The worlds of couture and youth culture might, at first, seem poles apart. But not for Jonathan Anderson. For his sophomore Dior collection, he imagined a troop of youngsters roaming the city, stumbling listlessly along Avenue Montaigne, before encountering a plaque reading Paul Poiret, the esteemed early 20th-century couturier. This encounter turbocharges those youths into discovering a new sense of style.
What does that look like? Shimmering vests in opulent purples and greens, worn with skinny jeans and “D” toe snakeskin boots, with shoulder bags swinging from the body. Some wore yellow wigs. Because Anderson’s punkish aristos are taking the codes of couture – of balanced design, quality and rhythm — and doing it in their own way, much like Poiret himself who led the charge in freeing women from corsets. They’re pairing houndstooth Dior Bar jackets with slouchy denim cargos, and they’re wearing them to the ground. This could be the ragtag uniform of new-wave indie aristos, frequenting London clubs on a weeknight. Their mates are in the band, they smoke expensive cigarettes, and when they post on Instagram (which they rarely do), they’re in the toilet, posing for black and white pictures.

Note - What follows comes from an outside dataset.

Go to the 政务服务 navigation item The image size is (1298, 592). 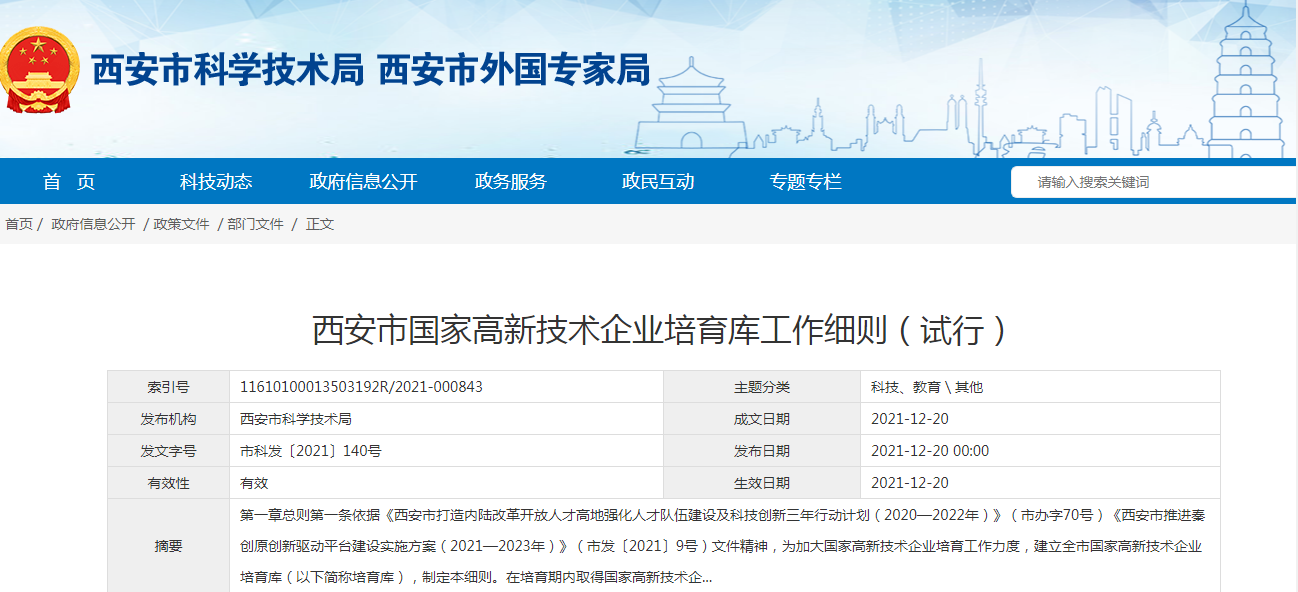(x=510, y=182)
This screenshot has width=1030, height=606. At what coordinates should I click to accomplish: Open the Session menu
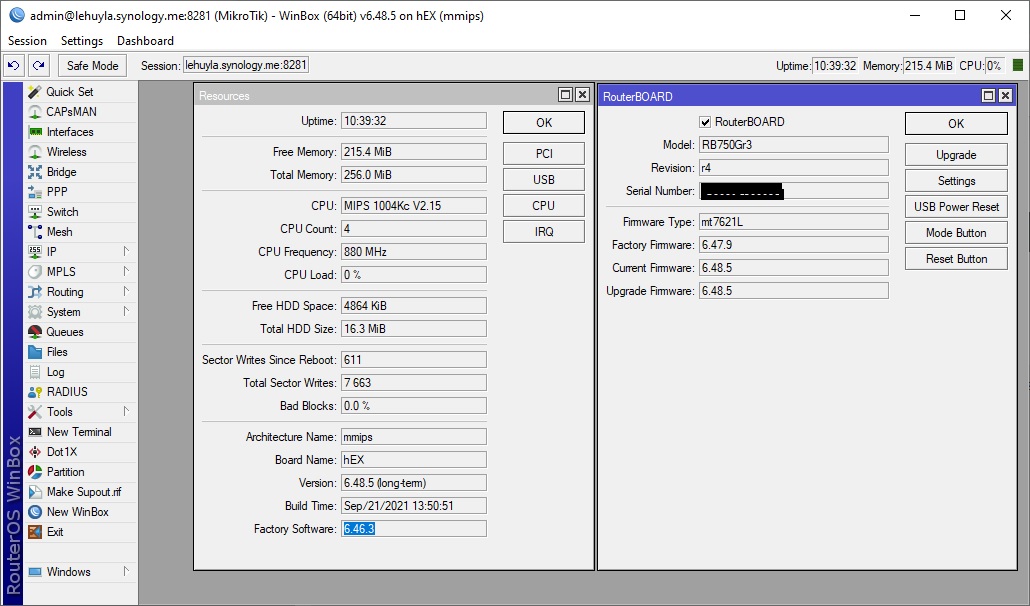[x=26, y=40]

Anderson has mastered the art of turning the everyday into something marvellous, mixing whimsy with wearability. It’s a sensibility we saw him carve out during his 11-year run at LOEWE, and now he’s doing it at Dior. Here, polo shirts — ultra-wearable menswear stalwarts — were turned into ceremonial party gear, with shimmering epaulettes, and vibrant patterned trousers. Daily driver parka jackets arrived in bulbous, couture gown-adjacent shapes, cocooning its wearer, perhaps on the way home after a heavy one, or maybe the next morning. Capes morphed with tailcoat suits, and exaggerated fur cuffs joined in, destined for late-night shenanigans in a 16th arrondissement mansion, or remote country escape.

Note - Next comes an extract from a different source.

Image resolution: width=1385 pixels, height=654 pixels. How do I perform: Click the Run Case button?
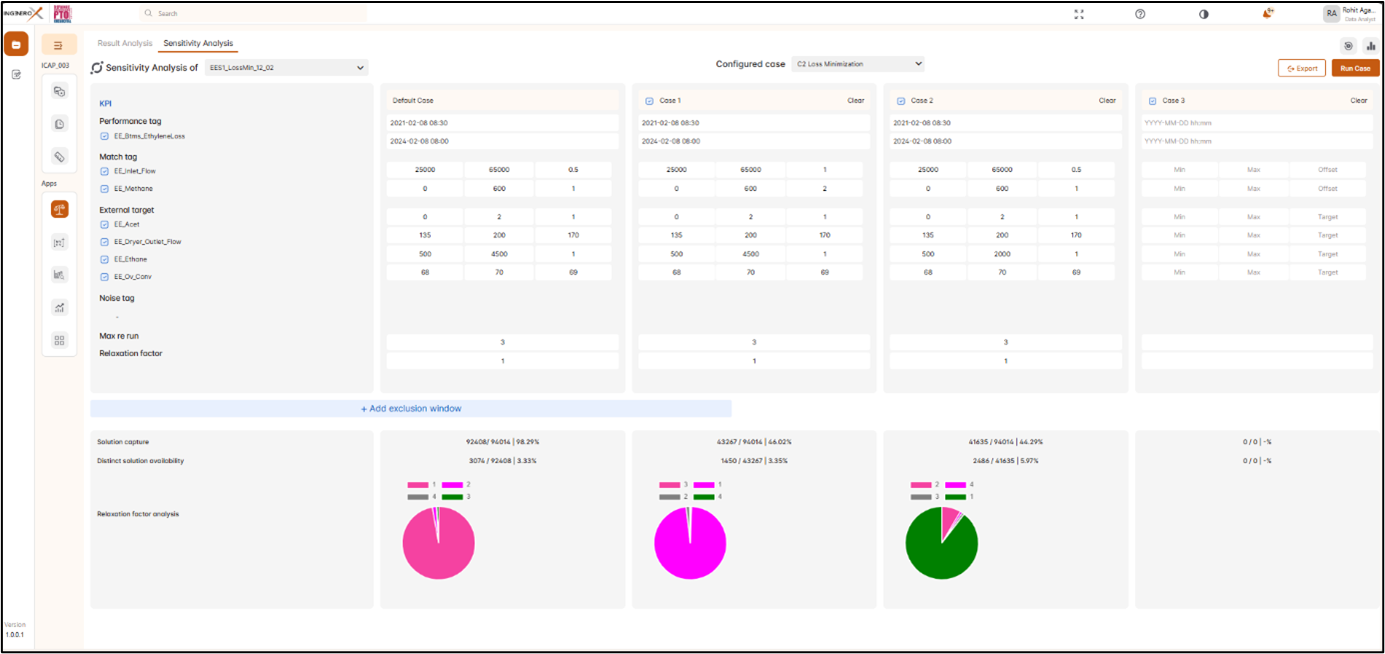[x=1355, y=68]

Trousers and jeans were notably slimmer, akin to those of Hedi Slimane, who helmed Dior Homme from 2000-2007 with a defining razor-sharp skinny silhouette. But Anderson still made time for relaxed suiting, too.
Since taking the helm at Dior last year, Anderson has unpacked and rethought what the aristocracy might wear today. The next-in-line kids live a little looser. In his debut, Christian Dior’s delft dress was transformed into supersized cargo shorts, requiring no less than seven metres of fabric. In the designer’s Pre-Fall 2026 collection, these shorts were stamped with a coat of arms, in a more direct wink to aristocracy. Then there was the Napoleonic denim tailcoat that newly announced House ambassador LaKeith Stanfield wore to the Fashion Awards in December, nodding to French military uniforms. But there’s also deeply normal stuff (at least at first glance) like straight-fitting jeans and mid-top Roadie sneakers, reflective of the contemporary aristo garb, one where heritage and streetwear nods can both sit at the table.
This Autumn/Winter 2026 collection showed the charisma in uncoordinated dressing, where clothing enters your wardrobe at different stages, spotlighting the beauty in imperfection. Jonathan Anderson’s latest offering felt fresh, surprising, and powerful, where the bullishness of youth and refinement of tradition combined. So yeah, the kids are alright and they’re wearing Dior.